▶ **Page extract**
::::::::::

Misha Alperin: Her First Dance (ECM 1995)

Her First Dance

Misha Alperin
Her First Dance

Misha Alperin piano
Arkady Shilkloper French horn, flugelhorn
Anja Lechner violoncello
Recorded July 2006, Auditorio Radio Svizzera, Lugano
Engineer: Stefano Amerio
Produced by Manfred Eicher

After a decade-long absence, Russian pianist-composer Misha Alperin returns to ECM with his most fragrant release to date. He retains cellist Anja Lechner from the last session, Night, and rejoins his longtime ally, horn player Arkady Shilkloper. The deeper (if only for being the oldest) relationship of the two is with Shilkloper, who since 1990’s Wave Of Sorrow has been a constant companion throughout Alperin’s ECM tenure. In fact, the only piece not by Alperin on this album, “The Russian Song,” flows from Shilkloper’s pen in a lovingly arpeggiated duet for French horn and cello, with no piano between them. The remaining pieces comprise a mixed palette of solos, duos, and one trio. The latter, “Tiflis,” again features French horn, only now working a mournful charge between cells of piano and cello. It’s a stunning, lyrical voyage that works its subtle ways into the mind.

Of Alperin’s piano solos the listener is treated to a wide variety. From the tintinnabulations of “Vayan” (which veers down unexpected avenues of twilight) to the sprightly virtuosity of “Jump,” each is a transfiguration, a whirling dervish of melody. Eyes closed and heart open, Alperin passes, ghost-like, through the tenderness of “April In February” and the Bach-like grandiosity of “Via Dolorosa” with equal attention, such that each becomes a waterfall droplet made audible through slow motion.

Piano and flugelhorn make for a profound combination in the title track. Here the keyboard is distant, and the music all the more intimate because of it, as if it were being played in a chamber of the mind, personal and untouched by the outside. There is a spin and a sway to this tune, fleshed by the childhood implied by its title, by the magic of kindness that pulls flowers from the soil before the world at large can paint them with words.

Piano and cello make two somber appearances. “A New Day” turns like a ballerina in a music box, Alperin dotting the edges of Lechner’s spinal lines with light impulses of grace, while “Frozen Tears” breathes cinematic reality through a steady pulse and wavering foreground.

Together, these vignettes boil down to a beauteous representation of Alperin’s diction. Secure and sparkling, it speaks as it lives: which is to say, from the heart.

::::::::::

▶ **Record excerpts**
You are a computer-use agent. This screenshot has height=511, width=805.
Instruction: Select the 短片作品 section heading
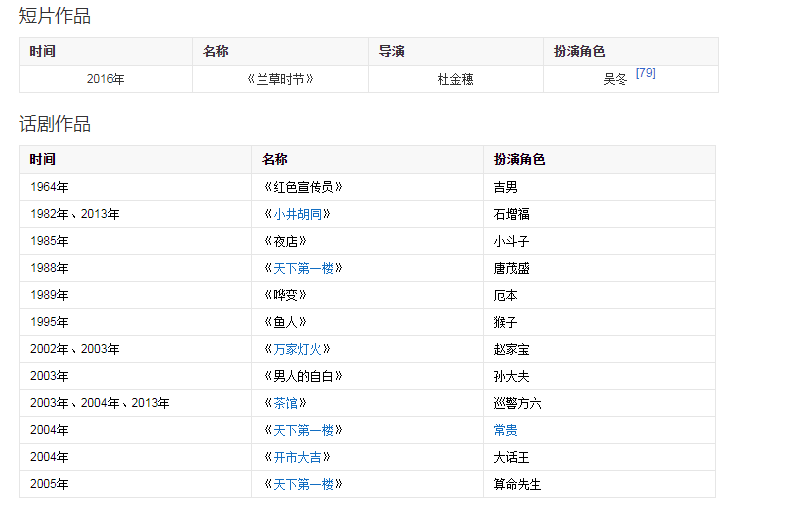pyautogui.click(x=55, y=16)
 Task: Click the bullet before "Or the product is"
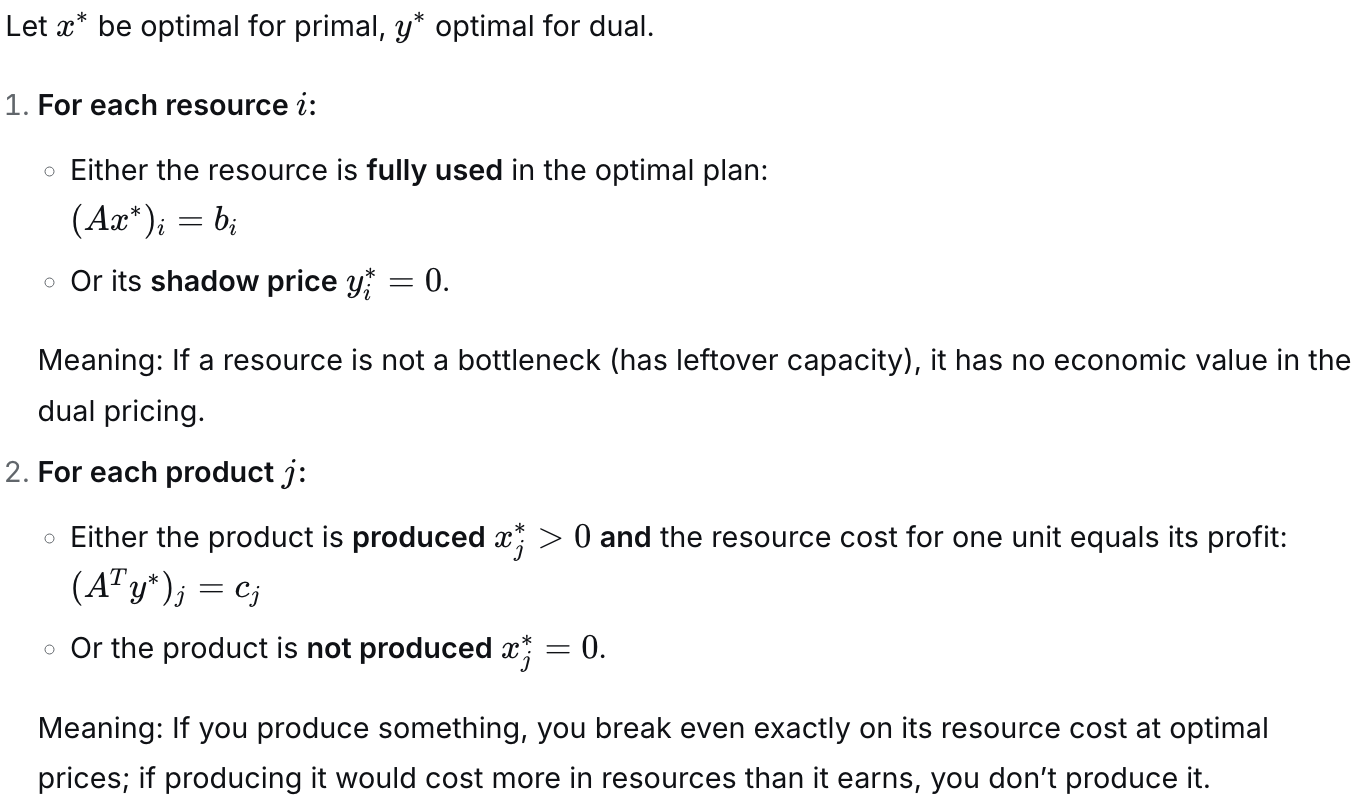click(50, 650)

::::::::::

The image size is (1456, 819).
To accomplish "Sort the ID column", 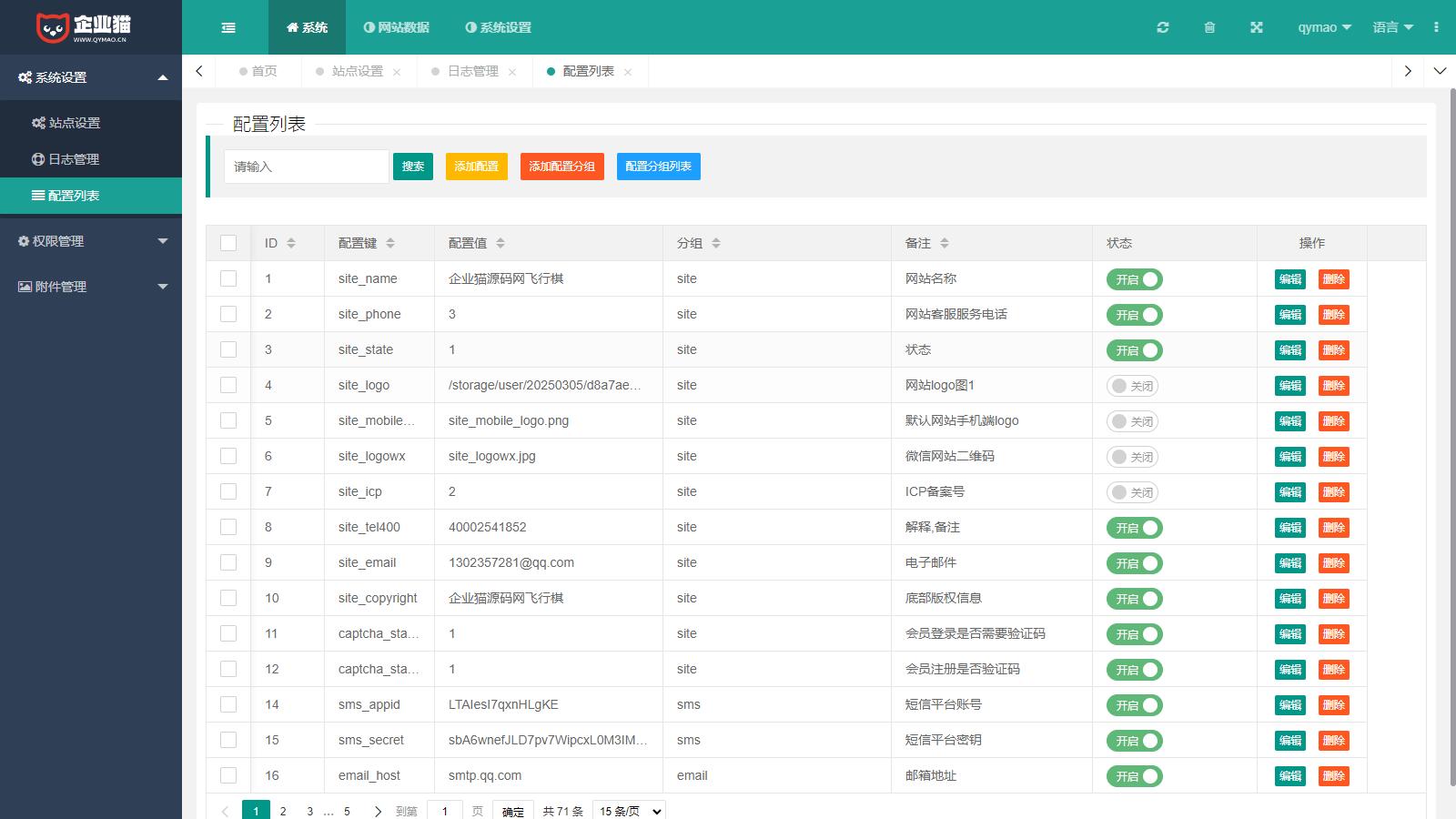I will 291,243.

::::::::::

▶ **Exercise**
In the album review, which piece is the only one not written by Misha Alperin, and who wrote it?

▶ **Exercise answer**
"The Russian Song," written by Arkady Shilkloper.